Richmond is a village in Jefferson County, Ohio, United States. The population was 412 at the 2020 census. It is part of the Weirton–Steubenville metropolitan area.

==History==
Richmond was laid out in 1815. A post office called Richmond has been in operation since 1817.

Confederate general John Hunt Morgan traveled through Richmond during the 1863 Morgan's Raid on his way to defeat at the Battle of Salineville in the American Civil War.

==Geography==
According to the United States Census Bureau, the village has a total area of 0.55 sqmi, all land.

==Demographics==

Historical population
| Census | Pop. | Note | %± |
| 1830 | 231 |  | — |
| 1850 | 514 |  | — |
| 1860 | 692 |  | 34.6% |
| 1870 | 405 |  | −41.5% |
| 1880 | 491 |  | 21.2% |
| 1890 | 444 |  | −9.6% |
| 1900 | 332 |  | −25.2% |
| 1910 | 203 |  | −38.9% |
| 1920 | 358 |  | 76.4% |
| 1930 | 388 |  | 8.4% |
| 1940 | 458 |  | 18.0% |
| 1950 | 579 |  | 26.4% |
| 1960 | 728 |  | 25.7% |
| 1970 | 777 |  | 6.7% |
| 1980 | 624 |  | −19.7% |
| 1990 | 446 |  | −28.5% |
| 2000 | 471 |  | 5.6% |
| 2010 | 481 |  | 2.1% |
| 2020 | 412 |  | −14.3% |
U.S. Decennial Census

===2010 census===
As of the census of 2010, there were 481 people, 213 households, and 136 families living in the village. The population density was 874.5 PD/sqmi. There were 245 housing units at an average density of 445.5 /sqmi. The racial makeup of the village was 98.8% White, 0.6% African American, 0.4% Asian, and 0.2% from two or more races.

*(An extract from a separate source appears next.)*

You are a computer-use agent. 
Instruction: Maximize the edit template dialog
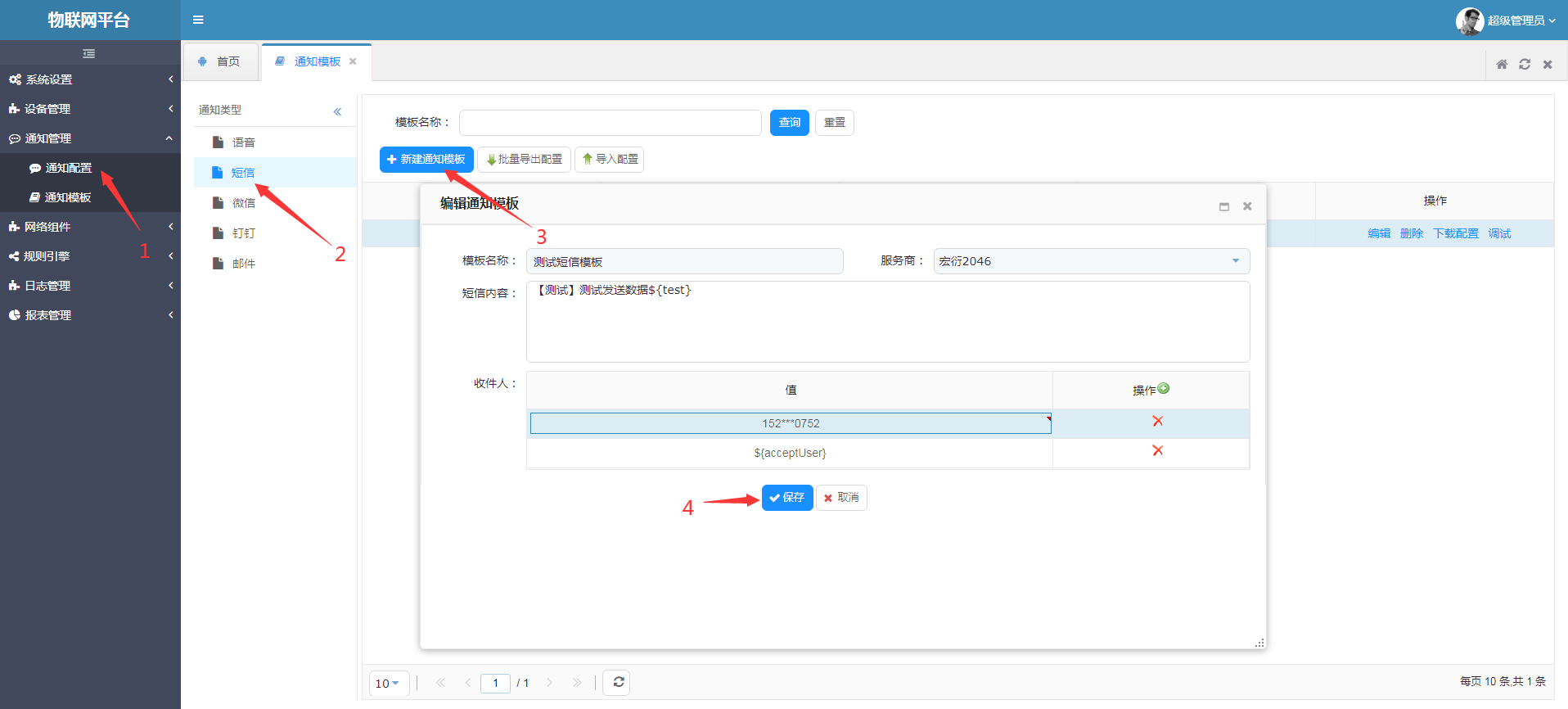pyautogui.click(x=1224, y=206)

Hispanic or Latino of any race were 0.8% of the population.

There were 213 households, of which 23.9% had children under the age of 18 living with them, 48.4% were married couples living together, 13.1% had a female householder with no husband present, 2.3% had a male householder with no wife present, and 36.2% were non-families. 31.0% of all households were made up of individuals, and 10.8% had someone living alone who was 65 years of age or older. The average household size was 2.26 and the average family size was 2.83.

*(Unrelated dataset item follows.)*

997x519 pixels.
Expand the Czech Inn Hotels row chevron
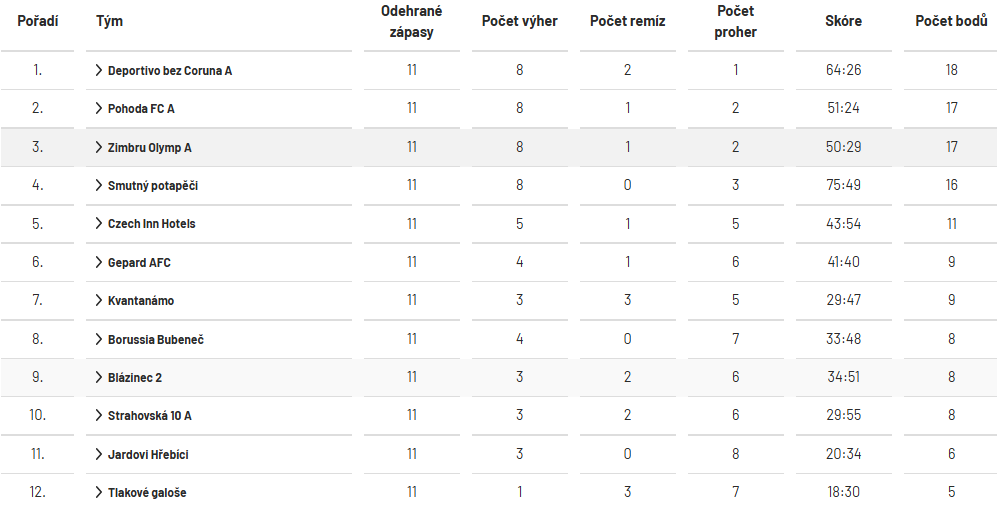pyautogui.click(x=99, y=223)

The median age in the village was 43.8 years. 18.7% of residents were under the age of 18; 9.5% were between the ages of 18 and 24; 22.8% were from 25 to 44; 33.1% were from 45 to 64; and 16% were 65 years of age or older. The gender makeup of the village was 46.8% male and 53.2% female.

===2000 census===
As of the census of 2000, there were 471 people, 196 households, and 147 families living in the village. The population density was 886.4 PD/sqmi. There were 221 housing units at an average density of 415.9 /sqmi. The racial makeup of the village was 98.09% White, 0.21% African American, 1.06% Asian, and 0.64% from two or more races. Hispanic or Latino of any race were 0.21% of the population.

There were 196 households, out of which 27.6% had children under the age of 18 living with them, 59.7% were married couples living together, 10.7% had a female householder with no husband present, and 25.0% were non-families. 24.0% of all households were made up of individuals, and 12.8% had someone living alone who was 65 years of age or older. The average household size was 2.40 and the average family size was 2.82.

In the village, the population was spread out, with 20.6% under the age of 18, 5.5% from 18 to 24, 28.7% from 25 to 44, 25.3% from 45 to 64, and 20.0% who were 65 years of age or older. The median age was 42 years. For every 100 females there were 82.6 males. For every 100 females age 18 and over, there were 79.8 males.

The median income for a household in the village was $29,659, and the median income for a family was $35,500. Males had a median income of $32,969 versus $14,375 for females. The per capita income for the village was $13,764. About 9.5% of families and 11.0% of the population were below the poverty line, including 9.6% of those under age 18 and 6.8% of those age 65 or over.

==Education==
Richmond is served by the Edison Local School District. Campuses serving the village include John Gregg Elementary School and Edison High School.